Three days later. It was a white paper bag, the kind usually containing Blue Chip cookies when Dad brings them home, left over from his accounts at the hospitals. I wanted a cookie. The bag crinkled stiffly as I pulled it open, revealing an envelope and a large, rectangular white box. The box was heavy. I removed the envelope, hoping it contained a clue regarding why the cookies were in a box, and whether I could eat one. There was something written on it. I turned it right-side up.

CHANCE JOHNSON.

I didn’t freeze or anything as the realization hit me; I just slipped the envelope back into the bag with the box containing Chance’s ashes. I sat back down on the sofa and pretended the burned remains of my sweet puppy weren’t sitting on the counter top in my kitchen. I knew Dad would be bringing them eventually. It was me who told the vet that, yes, we would like to have the ashes. And I did want them. I wanted to scatter them in the shade by the chimney where he liked to sleep, by the tree where I carved his name, in the tall grass he loved to run in.

I had been reading, but I couldn’t any more. I didn't want to leave the box there, on the cold counter top, left like any random mail.
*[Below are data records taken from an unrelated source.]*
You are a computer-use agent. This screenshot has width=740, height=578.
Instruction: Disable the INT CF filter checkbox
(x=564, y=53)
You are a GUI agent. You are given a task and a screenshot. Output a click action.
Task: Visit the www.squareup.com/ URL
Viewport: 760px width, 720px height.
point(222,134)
The weight of his ashes as I climbed the stairs... I didn’t know where to put him. I didn’t want to leave him all alone, up on the dresser, but bringing him over to my nightstand seemed too close for me...I looked at his pictures strewn across my room. I got up. I pulled the box of ashes from the paper sack. I sat on my bed, read the tag attached: “Our deepest sympathies for the loss of your beloved pet. Pet Cremation Services.” I looked at my pictures again, then back at the box. At Chance. I curled up around him and cry and cry and cry, falling asleep with his ashes in my arms.
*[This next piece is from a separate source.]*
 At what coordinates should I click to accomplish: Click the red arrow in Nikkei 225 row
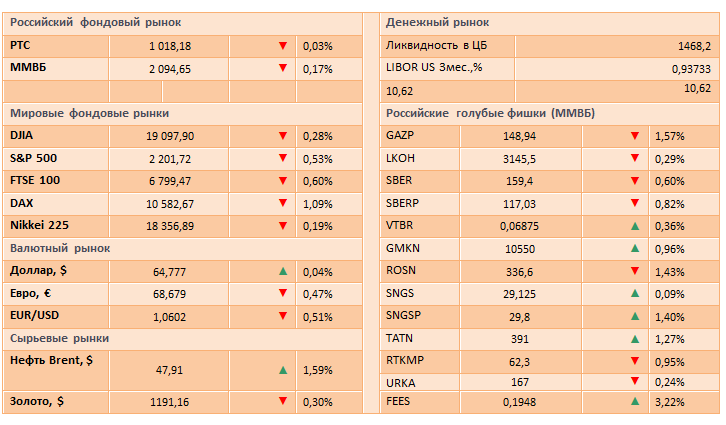283,226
The next day, I couldn’t just sit and go through pictures like I had been the past few afternoons. This death of my one and only Chance was the awful last straw in a collection of trials that had been piling, piling, piling, and I was just too tired so finally I began to buckle under the weight of it all.


For weeks I’d been writhing inside; needing to run or scream or both or crack or shave my head. I had long dreadlocks at that time, and they seemed to mock me as I looked in the mirror--a physical representation of my heart’s knotted state. Other things were in them too; bad things, caught up in the tangles: memories, feelings, conversations, regrets. They whispered in my ear when I turned my head, reminding me; they were heavy and everywhere.


I found a pair of scissors, started some music. At first I was careful, making sure to cut only what I needed to. But soon my cuts grew faster, choppy and approximate. Seven Swans, snip snip, Come on, Feel the Illinoise, snip, Castaways and Cutouts, snip snip snip; then working ripping teasing out the tangles singing Oh, the Hazards of Love.


I lost myself in the music, keeping time with that sssclk sound that the scissors make, slicing through my hair. Ssssclk, sssclk, ssssssssclk....it was soothing; it was hypnotizing. I thought of nothing. There was only ssssssssclk and the music, and then the fft fft fft of the comb and the occasional snap of a hair breaking as I worked the remainder of the dreads apart.


I don’t know how many numb, methodic hours passed. Enough to play through eight full albums: two Sufjan Stevens, four Decemberists, two Iron and Wine. I think the sun set about halfway through Castaways and Cutouts. But finally, my hair was short again, the dreadlocks combed out. My head throbbed, balanced on neck muscles so tired they could barely hold it up anymore. The muscles in my back were burning, too, and my hands twitched, cramping painfully. Three fingernails were broken. My thumb bleed from a scissor-wound. The dark circles under my red-rimmed eyes were deep. My hair stuck out unevenly in all directions, its texture a strange combination of smooth and frizzy.


I looked how I felt: tired, wrung-out, bitter, and slightly manic.


I looked like Raggedy Ann with a harrowing meth addiction--complete with flat, plastic eyes.


I stared at my reflection, indifferent, then curled up on the floor and fell asleep.